Pod koniec 1943 r. utworzył w ramach NSZ swój oddział partyzancki. W czerwcu 1944 r. wraz z oddziałem wszedł w skład 204 Pułku Piechoty Ziemi Kieleckiej NSZ. 11 sierpnia sformowana została Brygada Świętokrzyska, w której por. „Bem” dowodził I kompanią I batalionu 204 pp. W listopadzie 1944 r. wraz ze swoją kompanią opuścił Brygadę Świętokrzyską i nie uczestniczył w marszu na Zachód. Dołączył do Batalionu Szturmowego „Tobruk” 106 Dywizji Ziemi Miechowskiej Armii Krajowej, w którym walczył do 15 stycznia 1945 r.
Po zakończeniu wojny był ścigany przez UB i NKWD. Nie mógł pozostać w rodzinnej miejscowości. Pod fałszywym nazwiskiem przebywał na Śląsku, a następnie na Pomorzu. Nadal działał w podziemiu organizując bazy przetrwania dla żołnierzy NSZ i AK. Zakładał na Ziemiach Odzyskanych struktury antykomunistycznej organizacji „WiN” (Wolność i Niezawisłość).
Stanisław Grabda po ujawnieniu się w 1947 r.
Po ogłoszeniu przez władze drugiej amnestii w 1947 r. Grabda ujawnił się w poznańskim UB. Wkrótce wziął ślub z Marią Dziurdą i zamieszkał w Gdańsku-Oliwie, gdzie znalazł pracę. Jednak ciągle pozostawał pod obserwacją UB.
Stanisław Grabda z żoną Marią na Wybrzeżu.
16 stycznia 1950 r. został aresztowany i osadzony w areszcie wojewódzkiego UBP w Gdańsku. Także jego żona była wielokrotnie wzywana i przesłuchiwana. Po wstępnym rozpoznaniu gdańska bezpieka przewiozła go do więzienia w Kielcach.
Śledztwo w WUBP trwało 28 miesięcy i zakończyło się 18 maja 1952 r. W trakcie przesłuchiwań był bity i torturowany. Skala okrucieństwa i poniżenia była niewyobrażalna. Podczas śledztwa władze UB i prokuratorskie, zarówno w Gdańsku jak i w Kielcach, nie zezwoliły ani żonie ani nikomu z rodziny na widzenie się z więźniem.

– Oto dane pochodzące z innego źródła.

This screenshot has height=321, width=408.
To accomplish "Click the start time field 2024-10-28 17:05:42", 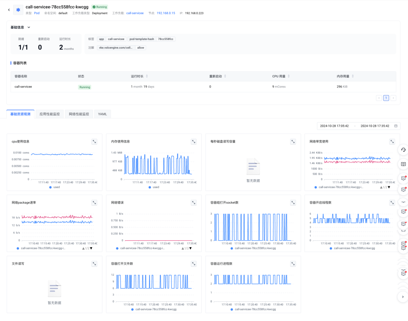I will [334, 126].
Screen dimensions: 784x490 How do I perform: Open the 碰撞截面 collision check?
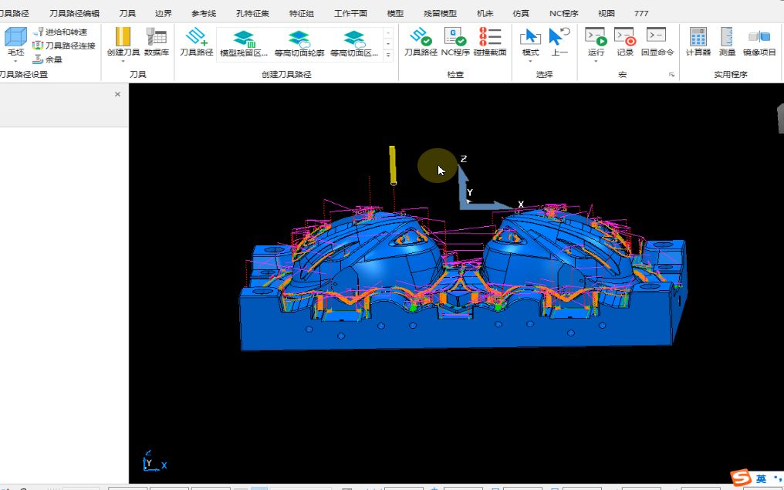[x=490, y=41]
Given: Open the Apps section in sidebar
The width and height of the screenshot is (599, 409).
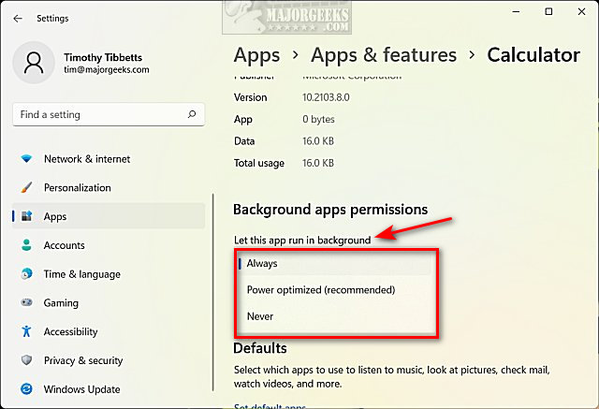Looking at the screenshot, I should pos(55,216).
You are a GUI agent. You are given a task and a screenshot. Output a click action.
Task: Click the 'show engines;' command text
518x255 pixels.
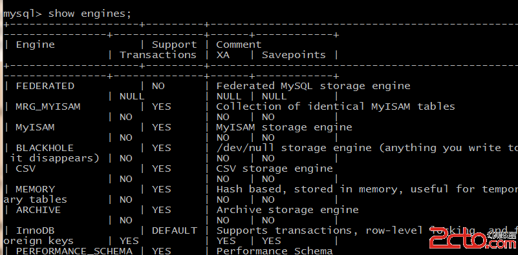[x=90, y=14]
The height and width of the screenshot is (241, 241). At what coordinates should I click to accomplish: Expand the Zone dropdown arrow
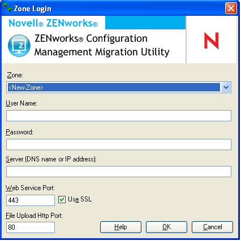click(226, 87)
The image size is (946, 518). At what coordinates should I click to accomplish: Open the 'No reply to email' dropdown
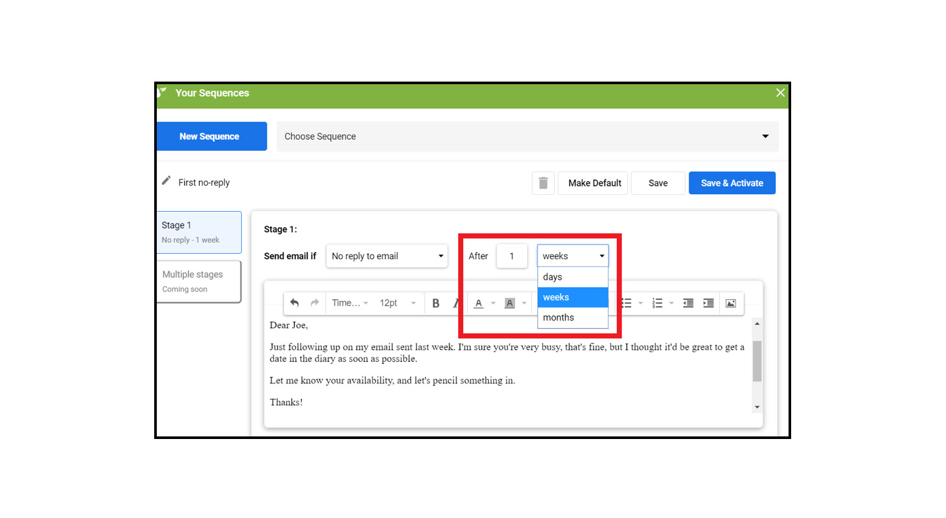[x=387, y=256]
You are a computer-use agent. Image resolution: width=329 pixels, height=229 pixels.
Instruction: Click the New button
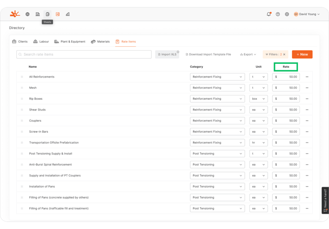[x=302, y=55]
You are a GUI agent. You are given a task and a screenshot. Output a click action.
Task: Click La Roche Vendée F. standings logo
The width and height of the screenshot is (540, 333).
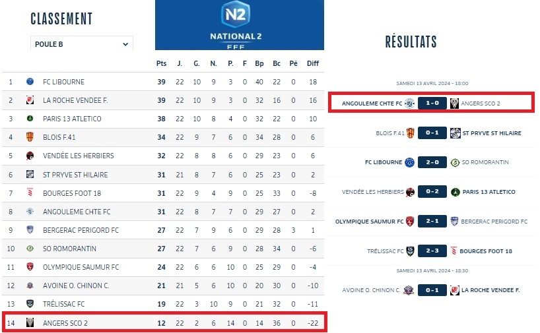[30, 100]
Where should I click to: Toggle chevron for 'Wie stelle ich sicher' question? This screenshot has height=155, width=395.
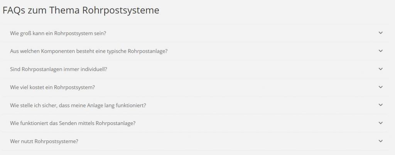click(x=380, y=105)
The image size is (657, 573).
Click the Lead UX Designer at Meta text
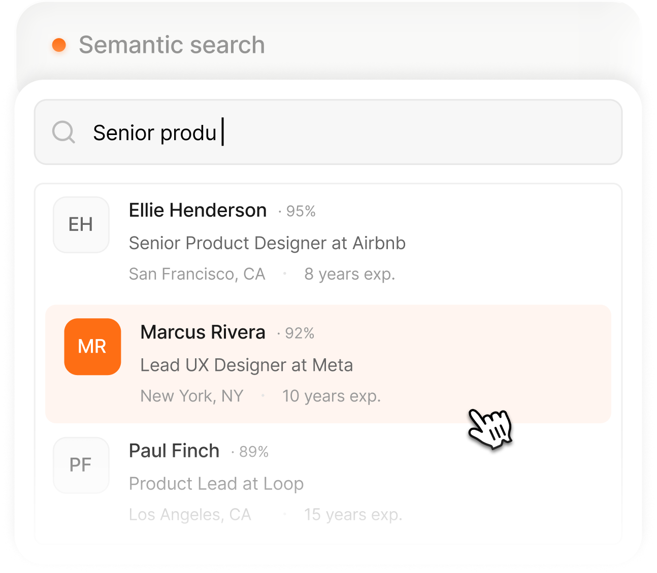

„Por. Stanisław Grabda znosił katorgi w śledztwie po bohatersku, będąc ciągle wierny wyznawanym przez siebie ideałom i złożonej przysiędze. Nikogo też nie obciążał” – relacjonował po wyjściu na wolność Lech Kowalczyk, żołnierz oddziału NSZ „Bema”, który był aresztowany i osadzony w więzieniu razem ze swoim dowódcą.
Ostatnie zdjęcie Stanisława Grabdy z więzienia w Kielcach.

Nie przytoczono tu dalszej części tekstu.